Notice and Opportunity to Respond; and Evidentiary Rulings of the Hearing Officer

 

            Petitioner received notice of the deficiencies alleged by MEC and opportunity to respond before MEC, JRC, and Board in multi-day evidentiary hearings.  The record is more than 57,000 pages and belies any assertion that Petitioner lacked notice or an opportunity to respond.  Petitioner makes no argument to the contrary. 

 

            Petitioner challenges certain evidentiary rulings of the hearing officer, including that he denied discovery requests; motions in limine; a request to exclude Dr. McConnell from testifying; questioning of Nurse West; and a proposed jury instruction.  (OB 2-4.)  Petitioner’s primary argument appears to be that these rulings were adverse to him and, in that respect, show bias by the hearing officer.  However, Petitioner does not develop an argument that these rulings could have possibly changed the result before the Board.  Thus, Petitioner does not show prejudice.  (See Rhee v. El Camino Hosp. Dist. (1988) 201 Cal.App.3d 477, 497.) 

 

            Furthermore, as argued persuasively by Respondents, Petitioner fails to show that the hearing officer prejudicially abused his discretion in any of these evidentiary rulings.  (Oppo. 24-25.)  As examples, Petitioner does not show that additional policies regarding informed consent; unrelated medical records; or documents related to Hospital’s cardiothoracic program could possibly change the result in this action.  Nor does Petitioner show that the denial of such information in discovery was an abuse of discretion.  The court has considered Petitioner’s arguments and record citations, including in reply.  (Reply 3-5.)  None convince the court that the challenged rulings were a prejudicial abuse of discretion.  (CCP § 1094.5(b).) 

 

Petitioner asserts that “the MEC did not call Dr.
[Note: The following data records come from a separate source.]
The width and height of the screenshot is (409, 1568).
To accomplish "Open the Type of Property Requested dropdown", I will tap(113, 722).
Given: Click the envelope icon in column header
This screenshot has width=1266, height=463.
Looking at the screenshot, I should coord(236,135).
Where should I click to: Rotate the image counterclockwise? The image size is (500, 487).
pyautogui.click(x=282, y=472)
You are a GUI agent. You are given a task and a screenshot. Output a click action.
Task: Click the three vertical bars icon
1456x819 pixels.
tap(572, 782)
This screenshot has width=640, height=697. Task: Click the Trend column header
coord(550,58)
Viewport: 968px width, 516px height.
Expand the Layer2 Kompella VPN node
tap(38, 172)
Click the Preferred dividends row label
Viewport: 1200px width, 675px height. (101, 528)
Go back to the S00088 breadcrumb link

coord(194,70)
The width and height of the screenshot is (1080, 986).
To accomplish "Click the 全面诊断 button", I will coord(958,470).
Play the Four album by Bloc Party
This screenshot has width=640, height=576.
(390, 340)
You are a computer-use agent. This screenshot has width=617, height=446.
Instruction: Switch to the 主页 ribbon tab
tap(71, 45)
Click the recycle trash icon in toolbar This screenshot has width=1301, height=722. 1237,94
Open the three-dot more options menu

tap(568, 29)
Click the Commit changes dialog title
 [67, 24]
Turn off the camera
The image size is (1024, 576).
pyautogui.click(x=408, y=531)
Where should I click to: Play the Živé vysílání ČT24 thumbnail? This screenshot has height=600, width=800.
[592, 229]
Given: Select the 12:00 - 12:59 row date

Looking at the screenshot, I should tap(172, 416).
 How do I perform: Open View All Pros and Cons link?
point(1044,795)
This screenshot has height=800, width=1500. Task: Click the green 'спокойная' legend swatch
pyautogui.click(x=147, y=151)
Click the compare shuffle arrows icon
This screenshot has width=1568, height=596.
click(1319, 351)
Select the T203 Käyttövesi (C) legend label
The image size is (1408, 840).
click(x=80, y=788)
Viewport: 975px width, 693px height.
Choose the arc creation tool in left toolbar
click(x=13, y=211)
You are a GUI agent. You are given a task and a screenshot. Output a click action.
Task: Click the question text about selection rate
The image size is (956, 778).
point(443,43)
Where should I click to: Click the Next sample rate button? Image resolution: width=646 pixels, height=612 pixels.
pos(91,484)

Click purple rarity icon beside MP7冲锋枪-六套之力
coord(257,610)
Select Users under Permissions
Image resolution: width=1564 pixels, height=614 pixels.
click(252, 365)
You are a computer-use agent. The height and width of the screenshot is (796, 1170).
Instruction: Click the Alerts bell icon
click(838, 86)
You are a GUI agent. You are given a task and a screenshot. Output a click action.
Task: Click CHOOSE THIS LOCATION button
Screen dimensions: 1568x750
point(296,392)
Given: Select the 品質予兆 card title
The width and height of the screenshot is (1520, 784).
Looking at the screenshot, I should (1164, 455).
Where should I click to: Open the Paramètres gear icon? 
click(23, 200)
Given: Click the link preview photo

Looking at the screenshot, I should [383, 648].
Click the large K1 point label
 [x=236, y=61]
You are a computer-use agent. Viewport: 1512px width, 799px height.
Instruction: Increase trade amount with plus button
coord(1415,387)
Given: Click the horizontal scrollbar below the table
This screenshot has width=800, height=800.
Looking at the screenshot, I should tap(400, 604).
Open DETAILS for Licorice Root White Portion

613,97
Shah as a witness, depriving Dr. Bethencourt of the opportunity to cross examine him.”  (OB 5.)  However, Petitioner cites no authority that MEC was required to call Dr. Shah to afford Petitioner a fair hearing.  Petitioner could have called Dr. Shah as an adverse witness.  He also could argue to the JHC to give less weight to Dr. Shah’s opinions because he did not testify at the hearing.

 

Based on the foregoing, Petitioner received a fair hearing.  He does not show any prejudicial abuse of discretion in the hearing officer’s evidentiary rulings. 

           

Conclusion

 

The court has tentatively found that one sub-part of finding B(5)(a) is not supported by substantial evidence.  Specifically, subject to argument, it appears that substantial evidence does not support the finding that Petitioner’s “clinical judgment and decision-making were poor and substandard in that he did not promptly refer the patient, who was sufficiently stable for transfer, to a facility where she could receive” TAVR.  (AR 8 [bold italics added].)  The court has also asked for further argument with respect to findings A(5), B(8) and E(2).  The court has found that all other findings challenged by Petitioner are supported by substantial evidence.

 

Even if the court finds that substantial evidence does not support findings A(5), B(5) (one subpart), B(8) and E(2), a question remains whether the matter should be  remanded.  Remand is not appropriate if the court concludes, given the other substantial evidence in the record, there is “no real doubt” that the Hospital Board would have reached the same conclusion even without these challenged findings. (see, e.g., Griego v. City of Barstow (2023) 87 Cal. App. 5th 133, 142.)  Counsel may address this issue of remedy at the hearing. 

 

Petitioner received a fair hearing.  He does not show any prejudicial abuse of discretion in the hearing officer’s evidentiary rulings.  Nor does he prove bias.

 

The court will consider further argument regarding three of the findings, and on the issue of remedy. 

 

 



[1] Petitioner refers to a “1998 operative report.”  (OB 7.)  The prior surgery occurred in 1997.  The discrepancy is not material. 

[2] In his opening brief, Petitioner challenges finding B(5)(b), but that finding was that MEC did not prove the allegation at issue.  Petitioner appears to challenge finding B(5)(c) instead.

[3] Petitioner cites AR 701, but he appears to have meant AR 708, which includes the cited statement.